Finding the Weak Links – President Biden Executive Order Demands Review of Critical U.S. Supply Chains

Sheppard Mullin Richter & Hampton LLP

On February 24, 2021, President Biden signed Executive Order 14017, “Executive Order on America’s Supply Chains,” requiring a review of global supply chains that support key U.S. industries in an attempt to improve supply chain security for the U.S. government and U.S. companies. The new Executive Order appears to be an initial step focused on information gathering. Comprehensive reforms and supply chain strategies are likely to follow once the White House has collected key information.

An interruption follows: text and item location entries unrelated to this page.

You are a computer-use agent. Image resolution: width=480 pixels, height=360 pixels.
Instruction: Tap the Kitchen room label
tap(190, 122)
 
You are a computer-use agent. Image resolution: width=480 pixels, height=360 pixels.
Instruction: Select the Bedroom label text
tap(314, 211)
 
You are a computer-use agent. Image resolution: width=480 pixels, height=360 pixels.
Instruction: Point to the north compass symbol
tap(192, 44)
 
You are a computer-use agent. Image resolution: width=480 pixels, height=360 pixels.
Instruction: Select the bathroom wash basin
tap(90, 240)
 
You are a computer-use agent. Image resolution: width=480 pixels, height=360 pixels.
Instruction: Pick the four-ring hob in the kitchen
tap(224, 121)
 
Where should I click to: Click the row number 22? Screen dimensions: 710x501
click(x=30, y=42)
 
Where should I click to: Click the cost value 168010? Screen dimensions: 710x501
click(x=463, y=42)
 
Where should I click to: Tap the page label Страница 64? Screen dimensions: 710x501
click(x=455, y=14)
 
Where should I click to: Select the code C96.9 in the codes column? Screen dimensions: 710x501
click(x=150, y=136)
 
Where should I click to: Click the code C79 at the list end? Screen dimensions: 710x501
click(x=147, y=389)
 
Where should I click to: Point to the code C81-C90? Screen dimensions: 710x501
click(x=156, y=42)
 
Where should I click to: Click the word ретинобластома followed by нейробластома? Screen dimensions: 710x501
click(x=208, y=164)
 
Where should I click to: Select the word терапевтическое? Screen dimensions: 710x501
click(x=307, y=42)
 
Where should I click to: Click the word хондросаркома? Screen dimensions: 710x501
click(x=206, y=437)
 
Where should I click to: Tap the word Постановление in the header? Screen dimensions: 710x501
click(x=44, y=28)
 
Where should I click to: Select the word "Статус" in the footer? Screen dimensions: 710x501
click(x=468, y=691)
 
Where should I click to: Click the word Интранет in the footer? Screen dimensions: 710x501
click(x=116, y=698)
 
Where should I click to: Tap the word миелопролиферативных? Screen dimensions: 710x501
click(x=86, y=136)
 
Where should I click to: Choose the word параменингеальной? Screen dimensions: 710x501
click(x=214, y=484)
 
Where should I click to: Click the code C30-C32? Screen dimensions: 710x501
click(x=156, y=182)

The Order outlines two types of assessments by government agencies: (1) an initial 100-Day Supply Chain Review focusing on key supply chain risks relating to semiconductors, batteries, strategic minerals, and pharmaceuticals; and (2) Sectoral Supply Chain Assessments in certain critical business sectors (e.g., national defense, public health, information and communication technology, energy, transportation, and agriculture), which will determine the extent to which these critical sectors are reliant on products from so-called “competitor nations.” Both categories of assessments require coordination among various executive agency heads, the Assistant to the President for National Security Affairs (“APNSA”), and the Assistant to the President for Economic Policy (“APEP”).

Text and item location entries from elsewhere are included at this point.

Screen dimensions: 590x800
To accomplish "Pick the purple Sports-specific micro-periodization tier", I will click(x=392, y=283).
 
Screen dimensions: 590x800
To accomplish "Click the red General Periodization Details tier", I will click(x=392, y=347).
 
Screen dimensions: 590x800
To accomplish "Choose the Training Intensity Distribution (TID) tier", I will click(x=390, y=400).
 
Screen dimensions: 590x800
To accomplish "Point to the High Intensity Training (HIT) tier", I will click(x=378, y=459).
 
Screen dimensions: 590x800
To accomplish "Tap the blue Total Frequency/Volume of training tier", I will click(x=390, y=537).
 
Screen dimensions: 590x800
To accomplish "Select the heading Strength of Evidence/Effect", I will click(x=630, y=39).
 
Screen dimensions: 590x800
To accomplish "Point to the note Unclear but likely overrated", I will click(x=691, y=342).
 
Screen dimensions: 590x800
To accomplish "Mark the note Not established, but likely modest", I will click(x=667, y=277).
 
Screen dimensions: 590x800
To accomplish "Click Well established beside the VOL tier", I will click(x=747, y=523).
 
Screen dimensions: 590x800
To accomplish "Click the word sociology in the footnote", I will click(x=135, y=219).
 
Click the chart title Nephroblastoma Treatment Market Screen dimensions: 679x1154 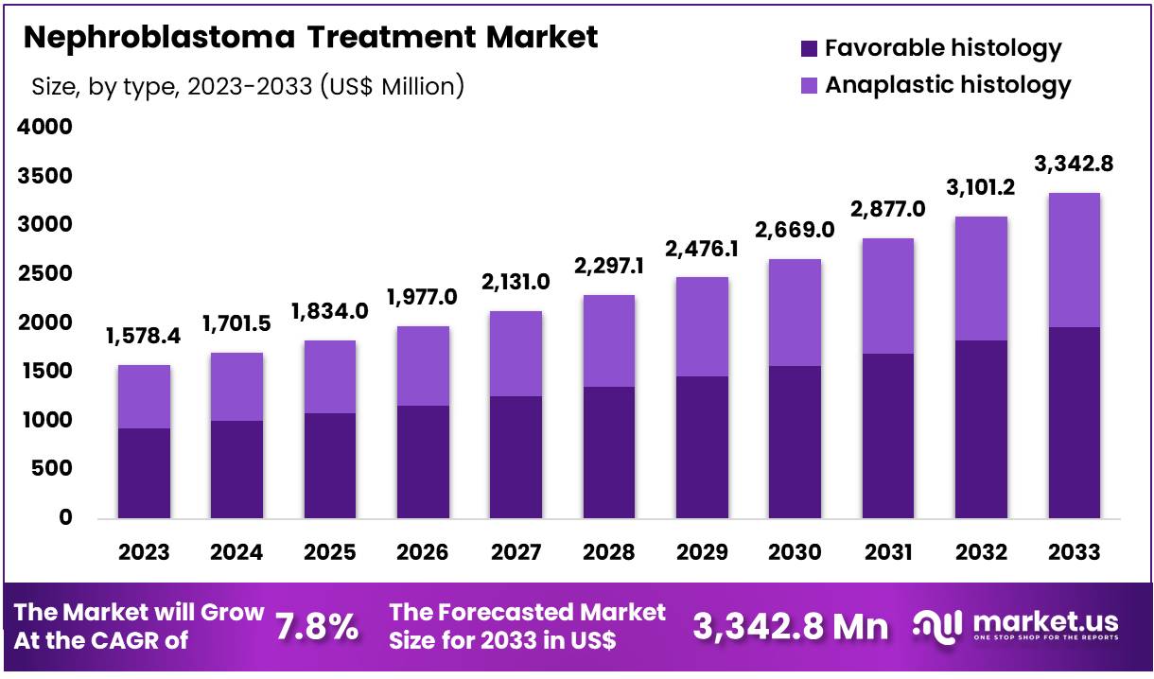(x=310, y=37)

The initial “100-Day Supply Chain Review” requires, over the next 100-days, various agencies to assess vulnerabilities and consider potential improvements in four areas:

Supply Chain Area Responsible Agency
Semiconductor manufacturing Department of Commerce
High-capacity batteries (including those for electric vehicles) Department of Energy
Rare earth elements Department of Defense
Pharmaceuticals Department of Health and Human Services

The broader “Sectoral Supply Chain Assessments” must be completed within the next year. For these assessments, the Order requires similar reports, but covering a broader range of supply chains, not focused as much on specific products or technologies:

Supply Chain Area Responsible Agency
Defense Department of Defense
Public health and biological preparedness Department of Health and Human Services
Information and communications technology Department of Commerce / Department of Homeland Security
Energy Department of Energy
Transportation Department of Transportation
Agriculture and food production Department of Agriculture

The review called for in the Executive Order was prompted, at least in part, by a global shortage of semiconductors (a key component in card and electronic devices), which began shortly after the Coronavirus pandemic began in 2020. The shortage highlighted the need for the U.S. to refocus on its supply chain security for critical items by reducing its dependency on foreign countries. But, as noted in the Order, the government is looking at other issues more broadly beyond semiconductors, attempting to ensure that the U.S. (and other friendly nations) continue to have access to cutting-edge technologies while reducing reliance on supply chains that are vulnerable to disruptions and to interference by foreign powers.

The Administration has noted this Order is intended to be a successor to the “Ensuring the Future is Made in All of America by All of America’s Workers” Order that President Biden signed on January 25, 2021. (You can read our previous blog about that Order here). This Order, along with the 2021 National Defense Authorization Act, Pub. L. No. 116-283 (you can read about the key provisions, including those on supply chain security, here), continue to indicate supply chain security likely will be a primary focus for the Biden Administration.

Industry partners may find themselves asked by agencies for input on these reports. To ensure that the government has the latest information, especially regarding supply chain risks, companies may find it useful to cooperate with these reviews. Where the end-result will inevitably be tightened restrictions requiring more U.S.-sourced products (including, potentially, products sourced from U.S. allies), and where the heightened restrictions will almost invariably mean higher costs, industry should be prepared to help government agencies conduct a proper cost-benefit analysis when making supply chain recommendations to the White House.

DISCLAIMER: Because of the generality of this update, the information provided herein may not be applicable in all situations and should not be acted upon without specific legal advice based on particular situations.